Styron recibe un premio en París pero su mente está en la primera consulta que tendrá con el psiquiatra al día siguiente, ya de vuelta en EEUU. Queda fatal con los organizadores. Pierde momentáneamente el cheque de 25.000 dólares. Ni apetito ni sonrisa ni conversación, en un París ventoso y con lluvia.
El extranjero de Camus, poco antes muerto en accidente de tráfico. La viscosa angustia existencialista que traspasa el papel y se clava adentro. La terrible pregunta fundamental de la filosofía, según él: si la vida merece o no la pena de ser vivida. El mirar inexpresivo y vacuo de Jean Seberg en Connecticut, caminando como una sonámbula, entumecida por los antidepresivos. Un año después aparecería su cadáver en un coche abandonado en un callejón de París. Causa de la muerte: sobredosis de comprimidos. Y su ex marido, Romain Gary, acabaría metiéndose una bala en los sesos.
Quizás la depresión se contagia. O es la fuerza que los junta. Depresivo llama a depresivo. No sé.
Abbie Hoffman, otro pastillero, o Randall Jarrell dejándose atropellar, o Primo Levi lanzándose por el hueco de la escalera de su casa de Milán. Levi, superviviente de tantos horrores y al final víctima de sí mismo, o de su memoria. La nómina funeral es demasiado extensa.

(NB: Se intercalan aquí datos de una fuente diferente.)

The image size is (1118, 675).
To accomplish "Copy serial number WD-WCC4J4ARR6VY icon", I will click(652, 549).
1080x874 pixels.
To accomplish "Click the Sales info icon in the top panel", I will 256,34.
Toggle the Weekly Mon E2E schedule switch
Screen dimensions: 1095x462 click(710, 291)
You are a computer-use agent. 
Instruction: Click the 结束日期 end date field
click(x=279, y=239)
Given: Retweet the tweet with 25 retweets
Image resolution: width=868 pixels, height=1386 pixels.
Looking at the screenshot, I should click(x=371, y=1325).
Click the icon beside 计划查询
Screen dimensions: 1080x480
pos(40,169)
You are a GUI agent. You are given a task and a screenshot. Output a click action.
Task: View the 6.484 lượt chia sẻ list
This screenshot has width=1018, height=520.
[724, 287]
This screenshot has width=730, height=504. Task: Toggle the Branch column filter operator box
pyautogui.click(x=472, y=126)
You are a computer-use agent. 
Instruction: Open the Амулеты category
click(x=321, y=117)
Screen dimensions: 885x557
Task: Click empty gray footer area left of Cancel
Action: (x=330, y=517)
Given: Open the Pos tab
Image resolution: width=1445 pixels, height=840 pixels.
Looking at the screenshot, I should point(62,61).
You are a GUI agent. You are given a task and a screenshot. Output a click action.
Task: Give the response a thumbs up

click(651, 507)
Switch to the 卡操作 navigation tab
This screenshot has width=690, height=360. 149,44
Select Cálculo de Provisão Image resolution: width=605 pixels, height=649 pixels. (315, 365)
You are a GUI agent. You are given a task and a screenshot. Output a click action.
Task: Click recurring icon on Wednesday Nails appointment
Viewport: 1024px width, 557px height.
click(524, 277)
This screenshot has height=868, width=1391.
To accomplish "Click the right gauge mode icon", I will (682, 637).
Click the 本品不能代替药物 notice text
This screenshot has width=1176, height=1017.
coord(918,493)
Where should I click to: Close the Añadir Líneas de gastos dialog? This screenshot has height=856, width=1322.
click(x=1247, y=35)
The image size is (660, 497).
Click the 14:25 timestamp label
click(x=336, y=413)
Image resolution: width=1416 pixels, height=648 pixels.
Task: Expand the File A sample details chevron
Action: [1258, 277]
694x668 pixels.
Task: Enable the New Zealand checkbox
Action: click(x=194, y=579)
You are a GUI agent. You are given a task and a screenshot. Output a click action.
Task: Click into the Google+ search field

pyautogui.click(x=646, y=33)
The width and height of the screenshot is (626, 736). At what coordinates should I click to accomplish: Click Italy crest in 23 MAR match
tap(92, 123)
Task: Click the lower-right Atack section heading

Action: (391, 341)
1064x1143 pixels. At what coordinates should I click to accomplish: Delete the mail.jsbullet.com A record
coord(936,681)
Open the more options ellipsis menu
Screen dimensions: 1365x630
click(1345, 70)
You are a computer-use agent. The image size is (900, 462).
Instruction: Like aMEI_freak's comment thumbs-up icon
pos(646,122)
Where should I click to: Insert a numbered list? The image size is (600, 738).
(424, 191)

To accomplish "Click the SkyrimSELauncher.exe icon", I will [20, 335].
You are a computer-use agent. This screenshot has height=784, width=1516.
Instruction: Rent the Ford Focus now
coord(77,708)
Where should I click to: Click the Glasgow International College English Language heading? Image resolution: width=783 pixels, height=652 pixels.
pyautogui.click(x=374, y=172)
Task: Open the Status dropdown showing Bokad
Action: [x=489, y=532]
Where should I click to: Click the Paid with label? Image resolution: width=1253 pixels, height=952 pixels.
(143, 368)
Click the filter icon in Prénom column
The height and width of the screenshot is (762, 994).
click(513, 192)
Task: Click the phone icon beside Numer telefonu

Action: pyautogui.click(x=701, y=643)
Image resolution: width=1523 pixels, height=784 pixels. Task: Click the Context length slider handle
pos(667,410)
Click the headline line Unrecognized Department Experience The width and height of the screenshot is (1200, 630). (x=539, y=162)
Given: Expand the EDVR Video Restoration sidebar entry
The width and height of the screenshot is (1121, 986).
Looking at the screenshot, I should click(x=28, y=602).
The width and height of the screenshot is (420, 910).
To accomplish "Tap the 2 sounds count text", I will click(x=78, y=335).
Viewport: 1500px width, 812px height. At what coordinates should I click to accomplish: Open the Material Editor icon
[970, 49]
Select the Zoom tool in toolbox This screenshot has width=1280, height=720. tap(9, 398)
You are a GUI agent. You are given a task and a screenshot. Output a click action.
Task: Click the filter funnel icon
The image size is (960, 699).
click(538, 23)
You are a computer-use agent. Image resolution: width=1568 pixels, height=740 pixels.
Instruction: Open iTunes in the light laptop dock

A los 60 años le llegó a Styron el derrumbamiento. Depresión unipolar, sin picos de euforia. Previamente, intolerancia al alcohol, que hasta entonces utilizaba como método de inspiración. El aliado se esfumó. Vulnerable a los demonios del subconsciente. Hipocondría. Ansiedad, agitación, temor difuso. El verso de Baudelaire: “He sentido el viento del ala de la locura”. Pérdida de voz y de la libido, ausencia de sueños, alimentos desprovistos de sabor… Y, por supuesto, el insomnio, la gran condena.
Miedo al abandono, a la soledad. Fotos de sonrisas llenas de angustia. Una noche tiró su diario a la basura, prolegómeno necesario del suicidio.
Algunos párrafos impresionan:
Un fenómeno que ha observado cierto número de personas al pasar por estados de depresión profunda es la sensación de hallarse uno acompañado por un segundo yo: un observador fantasmal que, no compartiendo la demencia de su doble, es capaz de mirar con desapasionada curiosidad mientras su compañero lucha contra el desastre que se le avecina o decide asumirlo. Hay algo de teatral en todo ello, y en los días que siguieron, mientras iba estólidamente de un lado para otro preparando mi eliminación, no podía quitarme de encima un sentimiento de melodrama: un melodrama en el que yo, la inminente víctima de autoasesinato, era a la vez el actor solitario y el miembro único del auditorio. Todavía no había elegido el modo de mi tránsito al otro mundo, pero sabía que ese paso vendría a continuación, y pronto, tan ineludible como la noche. Después, el cambio de idea y el ingreso voluntario en un hospital, lugar de “cautividad metódica y benigna donde la única obligación que uno tiene es la de ponerse bien”. La reclusión y el tiempo como médicos. La mejora progresiva hasta la capitulación final de la depresión. Su primer sueño en varios meses. El origen del mal, quizás, la muerte de la madre durante la infancia.
No es un libro alegre, no. Aunque termina bien.